In the records below, begin at the line that has "and what it all means (22, 2383)" and stop after the line that has "best of 2024 (39, 167)"; quote those lines verbatim and nothing more.

→ SUPPLIED ENTRIES:

= Beginning of Section =

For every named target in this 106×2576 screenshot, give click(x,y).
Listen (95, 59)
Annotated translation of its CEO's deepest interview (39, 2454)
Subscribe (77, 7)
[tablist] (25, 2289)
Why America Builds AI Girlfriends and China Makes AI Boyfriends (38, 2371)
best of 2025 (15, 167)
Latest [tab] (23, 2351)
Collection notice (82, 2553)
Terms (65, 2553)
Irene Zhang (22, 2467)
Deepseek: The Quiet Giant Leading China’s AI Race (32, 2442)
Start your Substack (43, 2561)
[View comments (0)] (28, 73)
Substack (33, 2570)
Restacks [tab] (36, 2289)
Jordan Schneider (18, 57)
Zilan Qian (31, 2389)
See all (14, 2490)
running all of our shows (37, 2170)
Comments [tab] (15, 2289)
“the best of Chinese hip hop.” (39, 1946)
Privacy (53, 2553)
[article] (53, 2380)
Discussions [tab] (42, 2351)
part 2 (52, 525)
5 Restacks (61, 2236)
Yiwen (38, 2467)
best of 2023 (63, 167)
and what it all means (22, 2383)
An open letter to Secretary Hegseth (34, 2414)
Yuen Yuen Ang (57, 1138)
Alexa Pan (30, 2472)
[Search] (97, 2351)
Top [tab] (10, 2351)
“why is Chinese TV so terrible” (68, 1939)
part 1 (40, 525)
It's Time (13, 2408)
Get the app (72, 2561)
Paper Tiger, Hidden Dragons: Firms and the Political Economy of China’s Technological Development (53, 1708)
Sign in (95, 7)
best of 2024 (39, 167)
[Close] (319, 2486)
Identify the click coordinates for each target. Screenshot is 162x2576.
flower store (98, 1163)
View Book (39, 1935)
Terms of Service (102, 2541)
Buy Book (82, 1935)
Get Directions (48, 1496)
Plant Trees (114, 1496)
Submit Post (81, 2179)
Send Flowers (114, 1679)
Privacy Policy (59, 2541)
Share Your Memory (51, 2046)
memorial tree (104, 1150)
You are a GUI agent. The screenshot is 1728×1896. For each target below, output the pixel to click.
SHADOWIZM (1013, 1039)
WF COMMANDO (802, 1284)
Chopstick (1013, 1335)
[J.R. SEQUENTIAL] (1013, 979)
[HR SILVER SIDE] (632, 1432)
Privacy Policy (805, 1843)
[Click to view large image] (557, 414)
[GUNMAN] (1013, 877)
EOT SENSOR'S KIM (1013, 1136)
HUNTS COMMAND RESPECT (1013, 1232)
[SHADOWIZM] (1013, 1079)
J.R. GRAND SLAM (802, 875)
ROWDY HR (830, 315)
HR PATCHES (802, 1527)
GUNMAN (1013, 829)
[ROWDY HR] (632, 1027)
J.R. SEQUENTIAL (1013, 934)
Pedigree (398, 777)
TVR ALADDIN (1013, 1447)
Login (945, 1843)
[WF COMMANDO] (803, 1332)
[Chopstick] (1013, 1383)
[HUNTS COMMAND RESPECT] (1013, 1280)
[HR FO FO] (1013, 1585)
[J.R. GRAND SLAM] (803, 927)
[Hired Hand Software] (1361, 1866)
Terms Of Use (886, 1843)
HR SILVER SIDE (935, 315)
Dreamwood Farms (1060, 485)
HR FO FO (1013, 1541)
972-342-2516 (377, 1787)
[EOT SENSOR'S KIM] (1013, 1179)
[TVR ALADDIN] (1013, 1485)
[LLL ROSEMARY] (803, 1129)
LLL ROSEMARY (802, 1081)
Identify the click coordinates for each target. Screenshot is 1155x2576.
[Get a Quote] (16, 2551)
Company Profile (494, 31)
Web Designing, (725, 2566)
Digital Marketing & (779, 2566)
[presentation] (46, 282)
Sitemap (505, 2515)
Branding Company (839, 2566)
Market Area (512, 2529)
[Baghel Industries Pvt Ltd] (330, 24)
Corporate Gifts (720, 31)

= End of Section =

→ ANSWER TO THIS PROBLEM:
and what it all means (22, 2383)
An open letter to Secretary Hegseth (34, 2414)
Yuen Yuen Ang (57, 1138)
Alexa Pan (30, 2472)
[Search] (97, 2351)
Top [tab] (10, 2351)
“why is Chinese TV so terrible” (68, 1939)
part 1 (40, 525)
It's Time (13, 2408)
Get the app (72, 2561)
Paper Tiger, Hidden Dragons: Firms and the Political Economy of China’s Technological Development (53, 1708)
Sign in (95, 7)
best of 2024 (39, 167)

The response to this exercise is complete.